São Tomé e Príncipe on the west coast of Africa was another site from where the eclipse could have been seen, but the visibility there was not as good on May 19 as it was in Sobral. On his trip to Brazil in 1925, Albert Einstein said that “the idea that my mind conceived was answered by the bright sky of Brazil.”1
Founded in 1772, Sobral sits on the Acaraú River, which was a major waterway that bought colonizers to the area. Cattle raising was one of the first industries to develop there, and the production of salted and dried beef jerky was an important export product, in addition to sugar. At that time the city was three times larger than Fortaleza. Cotton also grew in importance, boosted during the US Civil War when cotton production in the southern United States declined and the demand from England was filled by cities like Sobral.

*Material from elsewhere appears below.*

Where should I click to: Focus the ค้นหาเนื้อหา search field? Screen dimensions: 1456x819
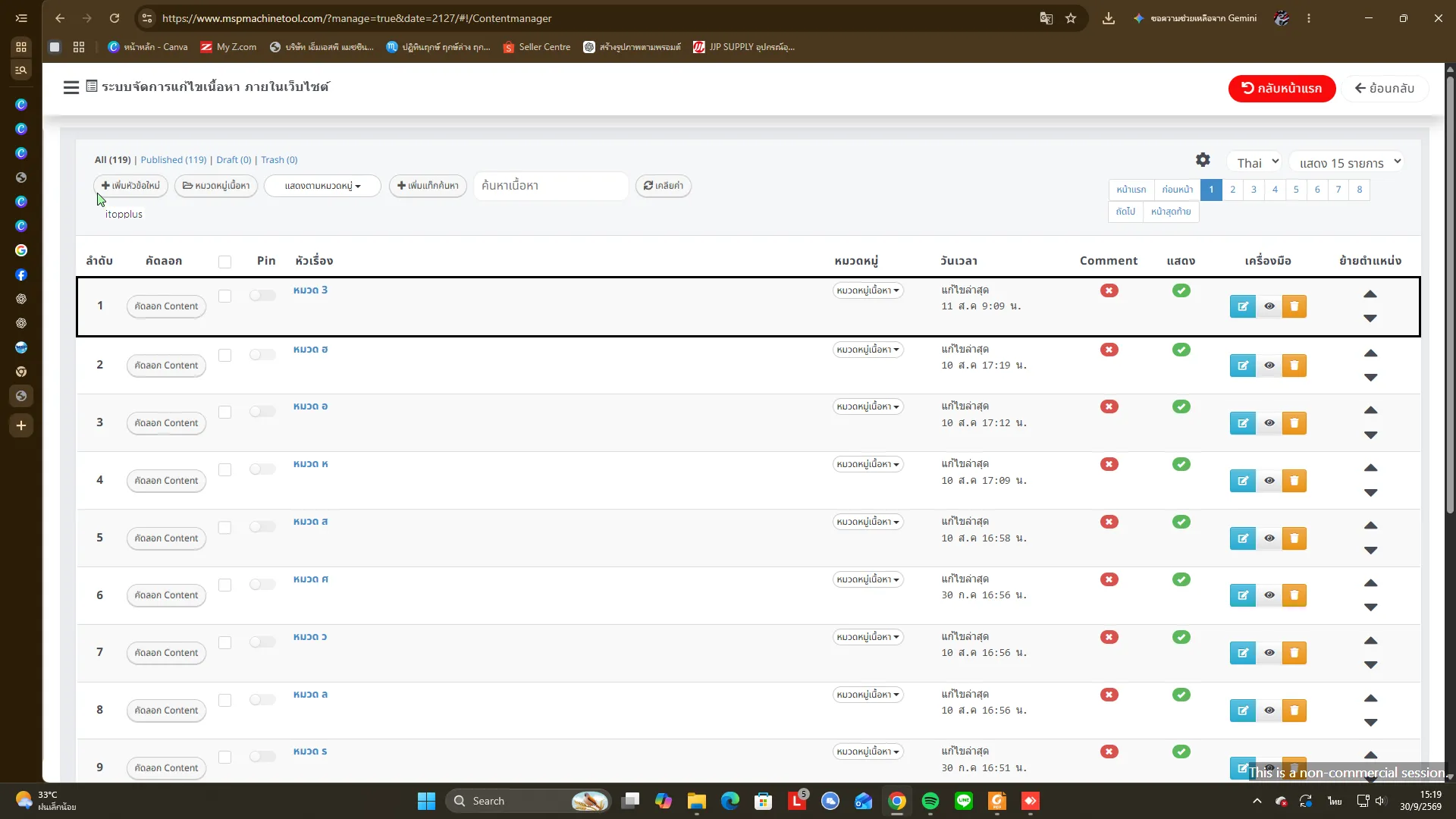551,186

Sobral has a railway station which was part of a rail line Emperor D. Pedro II commissioned in 1878 to relieve victims of a devastating drought. The railway facilitated the shipment of goods to and from the port of Camocim. Once a road was built between Sobral and Fortaleza in 1949, Fortaleza began to flourish and dominate northeastern Brazil’s Ceará state. Sobral’s rail station was closed in 1977 when the national government decided to pursue a policy favoring road transport, resulting in the dismantling of many railways in Brazil. However, the National Historic and Artistic Heritage Institute (IPHAN/CE) designated Sobral a national historic site, which encouraged the restoration of its older buildings, including the rail station.
In any case, I thought it was wonderful to see how a local company could become a world leader in a particular industry—plastic shoes. Returning to Singapore, I even spotted a shop dedicated to the shoes manufactured by the Brazilian company I’d just visited, and they seemed to be selling quite well.
Looking at the bigger picture, Brazil has only recently emerged from a prolonged recession and its challenges, including corruption scandals plaguing government and corporations, are certainly well known. However, Brazil’s economy is large and holds many potential opportunities for investors amid a backdrop of improving fundamentals. In December, Brazil’s central bank cut its key interest rate, the selic, to a record low of 7%, and lowered its inflation forecasts for 2017 and 2018. And, growth is expected to continue to pick up; the International Monetary Fund is forecasting growth of 1.5% in 2018 and 1.9% in 2019.2
I have found that Brazilians are usually optimistic, and that was the case on this trip as well. Like the weather in their country, they usually have a sunny disposition and an attitude towards life which does not take things too seriously. They seem willing to live for the day and not worry too much about what happened in the past and what could happen in the future. So, on this visit, I found the general attitude of the people I encountered was still bright, despite all the problems their country had faced.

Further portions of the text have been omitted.